I’ve been scanning the specifications for both OpenGL and GLSL, and I can’t find a definitive answer as to how exactly are gl_FragCoord
’s x
and y
components computed, other than they are the
fragment’s window-space position
(OpenGL 4.6 specification, page 491)
which does not help me understand why glViewport()
doesn’t seem to affect the values of gl_FragCoord
in the fragment stage, since that is the case for window-space coordinates in the vertex stage.
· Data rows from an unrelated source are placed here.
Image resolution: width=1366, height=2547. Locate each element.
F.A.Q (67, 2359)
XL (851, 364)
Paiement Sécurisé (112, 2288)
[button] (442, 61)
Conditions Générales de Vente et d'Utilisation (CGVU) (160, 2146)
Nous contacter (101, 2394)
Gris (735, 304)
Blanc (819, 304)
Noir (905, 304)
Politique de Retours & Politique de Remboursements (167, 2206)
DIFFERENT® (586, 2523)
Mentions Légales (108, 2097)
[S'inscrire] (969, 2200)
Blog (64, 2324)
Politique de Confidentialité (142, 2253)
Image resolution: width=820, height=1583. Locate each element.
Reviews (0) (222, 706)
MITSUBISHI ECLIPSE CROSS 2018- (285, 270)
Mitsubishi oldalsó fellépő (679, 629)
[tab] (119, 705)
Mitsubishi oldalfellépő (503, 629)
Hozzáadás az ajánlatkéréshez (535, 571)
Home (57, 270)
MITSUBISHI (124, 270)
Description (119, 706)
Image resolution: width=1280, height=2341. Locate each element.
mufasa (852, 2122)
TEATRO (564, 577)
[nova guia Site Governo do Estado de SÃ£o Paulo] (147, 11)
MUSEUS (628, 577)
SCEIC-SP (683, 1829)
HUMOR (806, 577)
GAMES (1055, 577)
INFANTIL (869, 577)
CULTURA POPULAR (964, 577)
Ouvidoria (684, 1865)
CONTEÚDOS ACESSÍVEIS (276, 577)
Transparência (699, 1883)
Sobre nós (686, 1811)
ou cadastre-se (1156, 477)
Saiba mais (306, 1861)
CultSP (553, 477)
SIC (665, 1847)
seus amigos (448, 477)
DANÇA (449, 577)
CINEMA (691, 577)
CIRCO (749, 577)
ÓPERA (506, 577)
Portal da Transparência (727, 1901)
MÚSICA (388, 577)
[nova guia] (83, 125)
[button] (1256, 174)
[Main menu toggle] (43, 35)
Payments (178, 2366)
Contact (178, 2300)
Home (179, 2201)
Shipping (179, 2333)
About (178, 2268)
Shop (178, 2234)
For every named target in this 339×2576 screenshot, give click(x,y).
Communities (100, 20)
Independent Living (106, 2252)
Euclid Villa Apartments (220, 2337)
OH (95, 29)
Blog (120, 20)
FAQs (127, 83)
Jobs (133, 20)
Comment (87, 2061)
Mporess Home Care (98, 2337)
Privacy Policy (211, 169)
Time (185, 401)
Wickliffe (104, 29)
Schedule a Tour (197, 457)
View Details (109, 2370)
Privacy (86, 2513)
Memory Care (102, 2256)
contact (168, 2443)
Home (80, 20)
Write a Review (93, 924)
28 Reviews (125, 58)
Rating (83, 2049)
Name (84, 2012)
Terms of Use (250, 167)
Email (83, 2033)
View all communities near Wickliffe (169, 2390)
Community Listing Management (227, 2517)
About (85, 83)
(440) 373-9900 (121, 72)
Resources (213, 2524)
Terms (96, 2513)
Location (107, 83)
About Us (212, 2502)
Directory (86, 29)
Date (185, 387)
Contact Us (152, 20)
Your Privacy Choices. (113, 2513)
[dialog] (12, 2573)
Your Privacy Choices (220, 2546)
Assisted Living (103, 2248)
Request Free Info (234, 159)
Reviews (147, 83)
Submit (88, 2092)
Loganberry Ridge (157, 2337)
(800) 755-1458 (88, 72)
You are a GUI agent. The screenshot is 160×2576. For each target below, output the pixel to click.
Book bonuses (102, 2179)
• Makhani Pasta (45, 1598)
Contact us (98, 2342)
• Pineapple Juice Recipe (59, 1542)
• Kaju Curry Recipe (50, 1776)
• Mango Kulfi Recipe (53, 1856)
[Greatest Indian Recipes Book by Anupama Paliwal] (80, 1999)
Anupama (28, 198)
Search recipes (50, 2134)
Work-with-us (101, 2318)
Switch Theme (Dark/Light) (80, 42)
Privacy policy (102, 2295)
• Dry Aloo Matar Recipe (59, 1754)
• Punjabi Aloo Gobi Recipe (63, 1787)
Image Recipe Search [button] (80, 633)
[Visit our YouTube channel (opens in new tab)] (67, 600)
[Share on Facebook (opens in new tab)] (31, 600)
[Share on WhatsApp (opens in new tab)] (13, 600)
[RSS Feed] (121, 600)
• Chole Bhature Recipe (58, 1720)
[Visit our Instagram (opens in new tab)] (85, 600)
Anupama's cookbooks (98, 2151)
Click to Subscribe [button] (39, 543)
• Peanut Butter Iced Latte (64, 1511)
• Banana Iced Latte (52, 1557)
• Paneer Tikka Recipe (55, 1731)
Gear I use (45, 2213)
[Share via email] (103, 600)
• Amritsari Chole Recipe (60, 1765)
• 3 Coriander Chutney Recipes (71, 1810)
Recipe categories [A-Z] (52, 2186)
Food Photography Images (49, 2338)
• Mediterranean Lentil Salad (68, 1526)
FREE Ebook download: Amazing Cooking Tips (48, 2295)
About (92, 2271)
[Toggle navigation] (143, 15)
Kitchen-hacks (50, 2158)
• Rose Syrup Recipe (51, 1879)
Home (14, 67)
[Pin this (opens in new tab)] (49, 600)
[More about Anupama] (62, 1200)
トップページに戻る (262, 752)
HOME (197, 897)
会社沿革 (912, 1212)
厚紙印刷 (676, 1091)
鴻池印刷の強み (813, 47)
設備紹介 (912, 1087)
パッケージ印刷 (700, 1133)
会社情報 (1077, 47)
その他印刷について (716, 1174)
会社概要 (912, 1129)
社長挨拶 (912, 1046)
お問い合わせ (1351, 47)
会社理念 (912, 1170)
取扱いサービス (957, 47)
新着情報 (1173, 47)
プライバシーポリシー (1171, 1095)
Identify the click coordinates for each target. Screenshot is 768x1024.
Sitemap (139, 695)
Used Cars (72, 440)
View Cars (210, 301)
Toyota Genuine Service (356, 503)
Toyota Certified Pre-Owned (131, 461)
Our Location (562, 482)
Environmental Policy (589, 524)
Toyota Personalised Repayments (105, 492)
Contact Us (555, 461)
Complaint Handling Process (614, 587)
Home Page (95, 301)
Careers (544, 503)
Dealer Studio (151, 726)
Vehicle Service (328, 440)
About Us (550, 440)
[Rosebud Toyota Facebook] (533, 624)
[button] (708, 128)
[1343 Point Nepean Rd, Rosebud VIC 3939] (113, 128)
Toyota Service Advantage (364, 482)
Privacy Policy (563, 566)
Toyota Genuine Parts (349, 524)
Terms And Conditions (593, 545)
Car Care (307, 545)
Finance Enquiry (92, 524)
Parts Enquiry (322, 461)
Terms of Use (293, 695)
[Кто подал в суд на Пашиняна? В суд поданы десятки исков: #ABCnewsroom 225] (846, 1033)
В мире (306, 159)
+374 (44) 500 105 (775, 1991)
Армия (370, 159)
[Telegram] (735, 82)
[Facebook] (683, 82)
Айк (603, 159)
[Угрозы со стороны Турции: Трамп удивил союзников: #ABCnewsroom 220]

The actual problem I’m trying to solve is rendering a bunch of draws (that depend on gl_FragCoord
for their shading) to an atlas, without modifying the shaders of the draws to be aware of the atlas. Here’s pseudocode for the driving part (all viewports have identical dimensions, just different offsets):
for (size_t i = 0; i < FrameCount; ++i)
{
auto& Vp = Viewports[i];
glViewport(Vp.X, Vp.Y, Vp.X + Vp.Width, Vp.Y + Vp.Height);
BindConstants(Vp.Width, Vp.Height);
glDrawArrays(GL_TRIANGLES, 0, Triangles);
}
BindConstants()
simply binds a uniform with the viewport’s width & height. When trying to simply output the UVs with the following shader:
#version 330
uniform vec2 Resolution;
void main(void)
{
vec2 UV = gl_FragCoord.xy / Resolution;
gl_FragColor = vec4(UV, 0.0, 1.0);
}
I get the following image, which clearly shows that colour is being clipped to 1.0 beyond the first viewport in a 5x5 atlas:
I’ve also done additional simple tests that show that gl_FragCoord
is based off of the entire frame buffer’s origin, rather than what’s specified via glViewport()
.
I have worked around this issue by rendering to a temporary FBO and blitting to the target frame buffer at the desired offset, but it’s silly to go to such lengths for a dead-simple use-case like this.
Am I missing something? Is it possible at all without a temporary FBO, and, above all, without modifying the shaders?